• Exercise prompt
Please print the entries below exactly, from the line with "Task: Click メニュー bar toggle in phone preview" through the line with "You are a computer-use agent. Screen", including both of those lines and leaving out all others.

• Recorded data
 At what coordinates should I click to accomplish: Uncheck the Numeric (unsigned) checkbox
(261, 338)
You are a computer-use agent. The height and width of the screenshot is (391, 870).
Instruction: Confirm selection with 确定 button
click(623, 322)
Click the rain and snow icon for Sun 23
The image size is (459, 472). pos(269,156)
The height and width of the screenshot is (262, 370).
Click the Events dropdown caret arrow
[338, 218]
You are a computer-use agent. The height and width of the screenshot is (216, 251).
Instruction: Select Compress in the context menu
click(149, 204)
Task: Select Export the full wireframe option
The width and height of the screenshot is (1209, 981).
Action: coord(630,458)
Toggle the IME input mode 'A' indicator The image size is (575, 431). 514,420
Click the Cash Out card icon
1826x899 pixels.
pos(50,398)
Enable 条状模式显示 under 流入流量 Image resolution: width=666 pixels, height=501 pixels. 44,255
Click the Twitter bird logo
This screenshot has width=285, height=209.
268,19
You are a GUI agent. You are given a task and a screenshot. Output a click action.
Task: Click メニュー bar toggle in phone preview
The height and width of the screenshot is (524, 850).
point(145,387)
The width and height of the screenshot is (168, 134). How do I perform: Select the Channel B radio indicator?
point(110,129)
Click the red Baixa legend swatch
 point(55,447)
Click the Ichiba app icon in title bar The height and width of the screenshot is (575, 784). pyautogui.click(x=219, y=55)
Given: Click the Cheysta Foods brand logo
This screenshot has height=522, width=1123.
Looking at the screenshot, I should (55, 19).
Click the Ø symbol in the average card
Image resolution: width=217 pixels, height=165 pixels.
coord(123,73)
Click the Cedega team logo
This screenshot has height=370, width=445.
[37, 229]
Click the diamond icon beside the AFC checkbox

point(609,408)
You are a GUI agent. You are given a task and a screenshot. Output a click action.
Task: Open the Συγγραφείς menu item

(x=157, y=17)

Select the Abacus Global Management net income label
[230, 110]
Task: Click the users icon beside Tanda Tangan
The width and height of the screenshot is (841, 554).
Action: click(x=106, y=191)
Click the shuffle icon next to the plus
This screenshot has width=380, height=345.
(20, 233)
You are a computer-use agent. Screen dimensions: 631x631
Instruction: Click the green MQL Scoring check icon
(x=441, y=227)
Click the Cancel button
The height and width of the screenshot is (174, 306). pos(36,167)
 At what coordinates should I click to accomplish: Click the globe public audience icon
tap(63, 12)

• Your solution
Task: Click メニュー bar toggle in phone preview
The height and width of the screenshot is (524, 850).
point(145,387)
The width and height of the screenshot is (168, 134). How do I perform: Select the Channel B radio indicator?
point(110,129)
Click the red Baixa legend swatch
 point(55,447)
Click the Ichiba app icon in title bar The height and width of the screenshot is (575, 784). pyautogui.click(x=219, y=55)
Given: Click the Cheysta Foods brand logo
This screenshot has height=522, width=1123.
Looking at the screenshot, I should (55, 19).
Click the Ø symbol in the average card
Image resolution: width=217 pixels, height=165 pixels.
coord(123,73)
Click the Cedega team logo
This screenshot has height=370, width=445.
[37, 229]
Click the diamond icon beside the AFC checkbox

point(609,408)
You are a GUI agent. You are given a task and a screenshot. Output a click action.
Task: Open the Συγγραφείς menu item

(x=157, y=17)

Select the Abacus Global Management net income label
[230, 110]
Task: Click the users icon beside Tanda Tangan
The width and height of the screenshot is (841, 554).
Action: click(x=106, y=191)
Click the shuffle icon next to the plus
This screenshot has width=380, height=345.
(20, 233)
You are a computer-use agent. Screen dimensions: 631x631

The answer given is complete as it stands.